After describing Mr Cummings’ version of events that led him to drive 260 miles to his parents home in Durham as “detailed and fair”, Thirsk and Malton MP Kevin Hollinrake received thousands of messages in response, while Richmond MP and Chancellor Rishi Sunak faced criticism for stating Mr Cummings had provided an adequate explanation.

Darlington MP Peter Gibson said Mr Cummings had given a full, frank and transparent explanation, but wished “that this had come earlier”.

As junior minister Douglas Ross resigned and 30 Conservative MPs called for Mr Cummings to step aside for making the trip and later driving with his wife and child to Barnard Castle, numerous elected Tories said they did not wish to comment on the row.

In an indication of how divisive and politically charged the situation has become, some high-profile Conservatives said they did not even want to be named as not commenting.

North Yorkshire County Council leader Councillor Carl Les said Mr Cummings had answered questions and his continuance in the job was a matter for the Prime Minister to decide upon.

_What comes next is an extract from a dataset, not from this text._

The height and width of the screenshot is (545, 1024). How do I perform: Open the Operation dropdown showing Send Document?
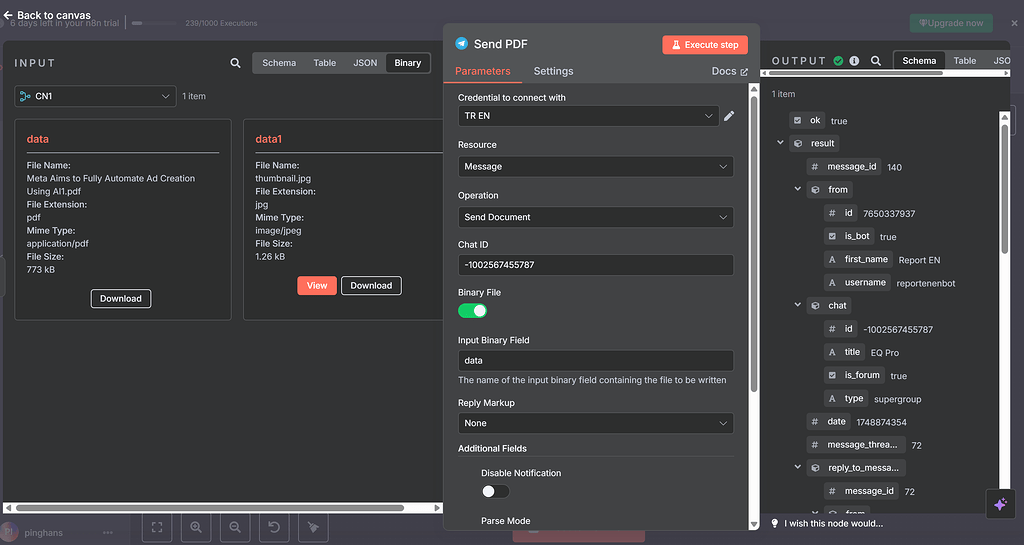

The authority’s deputy leader, Councillor Gareth Dadd, said he “did not want to get involved in Westminster issues”.

However, Darlington Borough Council leader Councillor Heather Scott said it was clear Mr Cummings’ four-year-old son needed support and stability and that he had not put anyone else at risk by the trip, whereas teenagers in Darlington had done so by gathering to swim in the River Tees.

She added: “When he went on his visit [to Barnard Castle] that’s the area I’m not so sure about, but his medics had given him the clearance. I think he is being honest and above board, but it would have been better if the statement had been made last week. He didn’t flout the rules.”

The authority’s chairman of planning, Councillor Doris Jones, said she and her councillor husband Brian believed people were trying to make “political gain” out of the situation. She added: “If my child was in the slightest bit of danger I would go to the ends of the earth. He did things very tactfully and has been very honest about it. There are a lot more serious things going on. I would rather appreciate all that’s going on in hospitals rather than slinging mud. The criticism has got out of hand.”